These estimates of download speed are based on ∼125 MB/s with 20% overhead to our server.

3.2 Computational resource comparison

We compared MetaCerberus to Bakta, DRAM, InterProScan, Pharokka, eggNOG-mapper, MicrobeAnnotator, and Prokka for the time used per genome, RAM utilization, and disk space used across 100 randomly selected bacterial and 100 archaea genomes within GTDB (Supplementary Table S2, Fig. 2). Generally, Prokka had the highest processing speed per genome (∼1.3 min median, Fig. 2). Our MetaCerberus massive parallel processing mode (MPP) was able to process a genome ∼1.3 min this is equivalent to Prokka speed (Fig. 2, Supplementary Table S3, P < 0.01). Bakta was faster than all other tools except Prokka and MetaCerberus MPP, at ∼5 min per genome (Fig. 2, Supplementary Table S3, P < 0.01). InterProScan either protein or nucleotide mode were the slowest at >18.5 min per genome median time (Fig. 2). DRAM was ∼5 min faster per genome than MetaCerberus without MPP (i.e. 10 min versus 15 min) (Fig. 2, Supplementary Table S3, P < 0.01). MicrobeAnnotator, InterproScan-nucleotide, InterproScan-protein, and eggNOG-mapper had the slowest average time when compared to the other tools (Fig. 2, Supplementary Fig. S5). MicrobeAnnotator was the slowest at median time of ∼503 min per genome; followed by InterproScan-protein at ∼29 min per genome (Fig. 2, Supplementary Fig. S5).

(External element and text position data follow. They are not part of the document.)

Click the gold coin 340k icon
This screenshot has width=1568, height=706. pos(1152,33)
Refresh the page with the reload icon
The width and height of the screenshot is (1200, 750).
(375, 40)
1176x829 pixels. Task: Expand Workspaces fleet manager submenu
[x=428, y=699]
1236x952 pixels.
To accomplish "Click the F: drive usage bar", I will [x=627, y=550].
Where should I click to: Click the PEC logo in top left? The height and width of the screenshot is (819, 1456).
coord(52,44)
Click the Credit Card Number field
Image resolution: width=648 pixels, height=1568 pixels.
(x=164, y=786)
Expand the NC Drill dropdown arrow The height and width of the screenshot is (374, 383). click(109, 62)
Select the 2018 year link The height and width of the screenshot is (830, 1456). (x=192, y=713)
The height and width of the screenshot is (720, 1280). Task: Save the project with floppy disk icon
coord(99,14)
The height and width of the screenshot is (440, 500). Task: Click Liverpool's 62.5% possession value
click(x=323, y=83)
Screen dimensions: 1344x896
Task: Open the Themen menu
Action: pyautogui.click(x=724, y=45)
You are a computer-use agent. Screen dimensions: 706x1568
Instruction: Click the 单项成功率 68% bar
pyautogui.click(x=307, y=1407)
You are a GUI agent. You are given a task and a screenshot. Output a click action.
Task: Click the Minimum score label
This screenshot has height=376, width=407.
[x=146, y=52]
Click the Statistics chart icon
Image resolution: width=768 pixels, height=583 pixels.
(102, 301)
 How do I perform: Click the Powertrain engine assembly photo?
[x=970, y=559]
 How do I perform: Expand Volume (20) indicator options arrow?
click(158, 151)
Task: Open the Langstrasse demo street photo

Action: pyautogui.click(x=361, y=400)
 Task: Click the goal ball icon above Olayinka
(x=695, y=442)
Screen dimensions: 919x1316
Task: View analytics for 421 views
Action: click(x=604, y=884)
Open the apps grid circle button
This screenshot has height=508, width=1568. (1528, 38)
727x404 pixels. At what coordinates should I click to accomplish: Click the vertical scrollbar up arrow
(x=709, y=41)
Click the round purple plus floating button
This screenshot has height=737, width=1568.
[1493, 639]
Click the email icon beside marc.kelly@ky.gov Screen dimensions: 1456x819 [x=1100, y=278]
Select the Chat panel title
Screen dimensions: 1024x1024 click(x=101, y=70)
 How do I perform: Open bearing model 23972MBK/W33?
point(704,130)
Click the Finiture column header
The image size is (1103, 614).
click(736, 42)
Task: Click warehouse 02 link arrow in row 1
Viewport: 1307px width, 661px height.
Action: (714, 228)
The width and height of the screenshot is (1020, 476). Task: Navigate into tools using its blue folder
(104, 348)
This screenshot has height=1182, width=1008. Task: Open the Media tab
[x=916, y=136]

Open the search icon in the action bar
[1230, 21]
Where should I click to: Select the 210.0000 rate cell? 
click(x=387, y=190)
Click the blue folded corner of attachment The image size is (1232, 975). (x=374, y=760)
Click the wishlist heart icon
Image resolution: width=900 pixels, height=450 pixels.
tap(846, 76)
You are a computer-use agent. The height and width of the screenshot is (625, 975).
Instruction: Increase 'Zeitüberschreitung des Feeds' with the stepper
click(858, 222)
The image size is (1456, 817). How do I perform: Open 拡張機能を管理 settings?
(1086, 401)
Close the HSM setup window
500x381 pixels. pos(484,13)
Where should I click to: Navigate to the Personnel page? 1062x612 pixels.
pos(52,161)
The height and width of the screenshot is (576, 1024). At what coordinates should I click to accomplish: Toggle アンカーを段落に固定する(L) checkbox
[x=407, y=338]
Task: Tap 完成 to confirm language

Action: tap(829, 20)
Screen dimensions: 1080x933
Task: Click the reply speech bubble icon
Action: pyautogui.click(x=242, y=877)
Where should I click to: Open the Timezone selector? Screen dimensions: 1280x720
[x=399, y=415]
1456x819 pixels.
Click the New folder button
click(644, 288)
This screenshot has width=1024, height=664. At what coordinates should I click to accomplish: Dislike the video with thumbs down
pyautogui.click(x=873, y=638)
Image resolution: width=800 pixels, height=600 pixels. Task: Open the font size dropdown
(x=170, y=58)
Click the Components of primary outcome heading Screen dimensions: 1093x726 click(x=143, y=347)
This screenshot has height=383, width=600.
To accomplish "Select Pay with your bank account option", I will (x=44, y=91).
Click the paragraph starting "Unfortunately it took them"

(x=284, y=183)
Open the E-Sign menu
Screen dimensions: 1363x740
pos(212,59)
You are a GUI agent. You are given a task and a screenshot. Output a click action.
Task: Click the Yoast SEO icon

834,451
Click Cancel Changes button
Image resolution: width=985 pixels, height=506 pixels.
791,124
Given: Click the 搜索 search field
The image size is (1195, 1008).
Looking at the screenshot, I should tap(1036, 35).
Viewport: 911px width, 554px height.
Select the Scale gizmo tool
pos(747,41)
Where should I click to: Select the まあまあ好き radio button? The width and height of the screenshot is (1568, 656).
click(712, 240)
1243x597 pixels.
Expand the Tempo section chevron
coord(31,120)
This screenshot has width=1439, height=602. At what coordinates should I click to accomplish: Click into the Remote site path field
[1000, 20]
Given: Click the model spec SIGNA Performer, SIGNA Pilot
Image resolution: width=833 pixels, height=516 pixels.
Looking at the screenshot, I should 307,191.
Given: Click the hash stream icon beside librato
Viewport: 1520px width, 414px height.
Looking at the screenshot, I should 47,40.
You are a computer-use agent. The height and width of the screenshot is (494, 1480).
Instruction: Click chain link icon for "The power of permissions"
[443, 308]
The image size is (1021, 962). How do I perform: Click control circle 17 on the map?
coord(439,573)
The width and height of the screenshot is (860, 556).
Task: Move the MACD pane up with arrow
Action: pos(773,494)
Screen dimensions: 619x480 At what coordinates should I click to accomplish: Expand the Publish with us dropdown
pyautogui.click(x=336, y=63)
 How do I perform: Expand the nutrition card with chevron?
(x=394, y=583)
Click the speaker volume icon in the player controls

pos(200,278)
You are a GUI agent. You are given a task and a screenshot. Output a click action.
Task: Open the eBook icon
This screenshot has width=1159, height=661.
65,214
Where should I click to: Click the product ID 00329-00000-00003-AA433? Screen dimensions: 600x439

Figure 2. — Computational resource comparison. DRAM, InterProScan, Prokka, and MetaCerberus are compared computationally for time to complete each genome annotation, RAM required to complete annotation per genome, and disc space needed for inputs/outputs. The 100 randomly selected bacterial and 100 archaeal genomes from GTDB (Supplementary Table S2) were the data. MPP testing for MetaCerberus utilized five nodes for comparisons with the group genomes option

MetaCerberus and Prokka had the lowest RAM utilization at ∼0.2 GB; whereas other tools had higher RAM utilization (Fig. 2, Supplementary Table S3, P < 0.01). MicrobeAnnotator also had the highest RAM requirements at ∼88 GB per genome, which was 4.6-times higher than DRAM at 19 GB, and 293-times more than MetaCerberus (0.3 GB versus 88 GB) (Supplementary Fig. S5, Supplementary Table S3, P < 0.01). DRAM using default parameters had the second highest RAM observed (18.6 GB, followed by Bakta (∼9 GB), InterProScan (either mode, ∼3 to 3.5 GB), and eggNOG-mapper (∼1.5 GB) (Fig. 2, Supplementary Fig. S5, Supplementary Table S3, P < 0.01). MetaCerberus utilizes 5× less memory (0.3 GB versus 1.5 GB RAM) than the other HMM based tool eggNOG-mapper (Supplementary Fig. S5, Supplementary Table S3, P < 0.01). MetaCerberus also utilizes much less memory than DRAM (0.3 GB versus 19 GB), ∼63× less (Fig. 2, Supplementary Table S3, P < 0.01).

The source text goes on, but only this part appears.